Bisogna anche dire che il film ha 65 anni e quindi l'edizione in questione raggiunge senza
problemi, a mio avviso, la sufficienza.
Monumentale svista di chi ha tradotto i dialoghi della versione italiana:
ad un certo punto la partigiana Ginetta dice
al suo amato Cooper: "Qui siamo tutti camerati"
Ma ci rendiamo conto? Rob de matt!
Forse intendeva dire che fingono di essere camerati? Dal tono del discorso non mi è sembrato fosse così.
DiscussioneDaniela • 6/04/19 21:44 Gran Burattinaio - 5926 interventi
Nella lunga parte ambientata in Italia, ad un certo punto lo scienziato impersonato da Cooper deve affrontare il funzionario dell'OVRA a cui presta il volto Marc Lawrence, specializzato in ruoli criminali o comunque spregevoli.

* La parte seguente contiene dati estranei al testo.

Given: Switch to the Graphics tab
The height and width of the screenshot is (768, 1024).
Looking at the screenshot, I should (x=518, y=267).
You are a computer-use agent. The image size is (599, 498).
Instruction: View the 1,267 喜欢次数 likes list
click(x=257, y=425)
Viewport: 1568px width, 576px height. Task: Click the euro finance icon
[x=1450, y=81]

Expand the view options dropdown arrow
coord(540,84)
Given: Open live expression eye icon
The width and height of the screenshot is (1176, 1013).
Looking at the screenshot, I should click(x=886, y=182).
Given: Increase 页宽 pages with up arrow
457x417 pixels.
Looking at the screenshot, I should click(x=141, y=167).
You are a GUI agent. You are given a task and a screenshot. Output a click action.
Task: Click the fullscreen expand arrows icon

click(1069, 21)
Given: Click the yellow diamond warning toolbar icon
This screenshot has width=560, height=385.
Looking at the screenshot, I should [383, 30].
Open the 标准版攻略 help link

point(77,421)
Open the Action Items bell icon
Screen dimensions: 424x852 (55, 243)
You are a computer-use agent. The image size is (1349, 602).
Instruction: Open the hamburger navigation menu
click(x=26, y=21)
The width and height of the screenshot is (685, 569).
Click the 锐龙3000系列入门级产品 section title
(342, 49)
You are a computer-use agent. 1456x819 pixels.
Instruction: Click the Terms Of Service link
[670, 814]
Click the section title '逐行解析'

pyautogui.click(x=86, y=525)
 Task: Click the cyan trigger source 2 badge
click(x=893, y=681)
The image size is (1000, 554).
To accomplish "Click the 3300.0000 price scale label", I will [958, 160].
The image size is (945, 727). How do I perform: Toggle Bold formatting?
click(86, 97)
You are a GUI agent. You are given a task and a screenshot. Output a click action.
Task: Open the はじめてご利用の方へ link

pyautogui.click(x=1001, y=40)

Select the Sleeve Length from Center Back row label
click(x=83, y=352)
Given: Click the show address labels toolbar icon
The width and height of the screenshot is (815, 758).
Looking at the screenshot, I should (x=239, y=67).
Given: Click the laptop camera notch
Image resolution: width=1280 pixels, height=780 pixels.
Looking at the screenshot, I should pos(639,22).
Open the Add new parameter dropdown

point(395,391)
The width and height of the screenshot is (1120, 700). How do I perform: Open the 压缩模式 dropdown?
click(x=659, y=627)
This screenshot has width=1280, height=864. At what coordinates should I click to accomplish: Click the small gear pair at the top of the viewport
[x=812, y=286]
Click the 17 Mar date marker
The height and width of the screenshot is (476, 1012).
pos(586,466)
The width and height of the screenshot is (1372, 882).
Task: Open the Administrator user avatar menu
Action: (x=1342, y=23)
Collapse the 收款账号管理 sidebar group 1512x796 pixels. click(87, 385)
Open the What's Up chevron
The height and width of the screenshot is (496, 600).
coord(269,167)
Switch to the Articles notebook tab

E' una delle poche sequenze in cui si ravvisa la mano del regista: una lotta all'ultimo sangue all'interno di un portone di casa popolare in cui i due contendenti si affrontano senza pronunciare parola, mentre in sottofondo si sentono le note di una canzone allegra cantata in strada.
Quando Cooper, a scontro concluso, esce nuovamente in strada, sul muro accanto al portone si legge la scritta: "Mussolini ha sempre ragione".
A differenza dei tanti slogan fascisti, quasi tutti ideati dal Duce oppure a lui attribuiti, questo ha una genesi particolare.
Venne infatti coniato dal "bastian contrario" Leo Longanesi, che lo scrisse nella sua rivista "L'Italiano" l'11 febbraio 1926. Longanesi trovava del buono nel fascismo ma non si poteva definire un fascista ortodosso, dato che in lui era sempre prevalente uno spirito caustico ed irriverente, per cui la frase si prestava anche ad una interpretazione ironica, anche se poi venne compresa nel suo "Vademecum del perfetto fascista" edito da Vallecchi.